Here, instead of “wire” pieces, stable heaps of “stones” and “curls” of various complexity are formed. There is one common diagonally moving “spot” configuration.

#### Bracket Breakdown

##### Snakes

• Survival
• 2-3 cells in one of the brackets, 0 in the other
• Birth
• 1-2 cells in each of the staples

With these rules, even the smallest configurations often turn into intricate “steam locomotives”. We can distinguish a vertical “snake” with the possible generation of an array of bicellular “dies”, a growing striped triangle, a growing diagonal row, generating pulsating garbage.

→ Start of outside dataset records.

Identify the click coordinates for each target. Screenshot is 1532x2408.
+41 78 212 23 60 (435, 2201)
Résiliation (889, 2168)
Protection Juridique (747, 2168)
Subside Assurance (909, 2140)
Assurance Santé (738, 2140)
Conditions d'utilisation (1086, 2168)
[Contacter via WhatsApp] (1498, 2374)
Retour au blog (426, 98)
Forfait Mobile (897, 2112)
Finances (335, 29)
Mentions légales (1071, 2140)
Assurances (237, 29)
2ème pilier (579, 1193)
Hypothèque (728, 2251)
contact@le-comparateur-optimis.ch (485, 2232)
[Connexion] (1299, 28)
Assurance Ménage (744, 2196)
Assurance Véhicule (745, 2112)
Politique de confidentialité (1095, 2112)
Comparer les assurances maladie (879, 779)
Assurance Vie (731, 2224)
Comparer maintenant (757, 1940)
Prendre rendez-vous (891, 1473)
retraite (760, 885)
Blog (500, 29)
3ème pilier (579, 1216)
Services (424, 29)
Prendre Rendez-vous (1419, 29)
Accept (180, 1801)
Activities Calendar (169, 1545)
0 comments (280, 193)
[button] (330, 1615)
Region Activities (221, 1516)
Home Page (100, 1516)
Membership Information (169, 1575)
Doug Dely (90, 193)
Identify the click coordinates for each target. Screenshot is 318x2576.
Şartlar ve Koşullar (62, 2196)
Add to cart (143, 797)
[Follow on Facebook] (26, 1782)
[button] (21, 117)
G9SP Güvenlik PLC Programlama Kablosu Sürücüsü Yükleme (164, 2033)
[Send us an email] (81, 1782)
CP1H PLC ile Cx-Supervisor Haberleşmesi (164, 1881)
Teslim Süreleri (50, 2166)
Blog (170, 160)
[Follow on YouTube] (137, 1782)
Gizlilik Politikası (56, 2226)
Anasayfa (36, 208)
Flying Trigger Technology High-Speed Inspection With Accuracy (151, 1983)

Also, some configurations can transmit unicellular “signals” along the resulting diagonal row, which can be suppressed by other configurations. There is a simple vertically moving configuration - a “trolley”, which can leave behind a vanishing “smoke”, as well as a pulsating “spider”, which is often a stabilizer of the diagonal row.

In the program you will also find codes of rules, each of which has an interesting feature.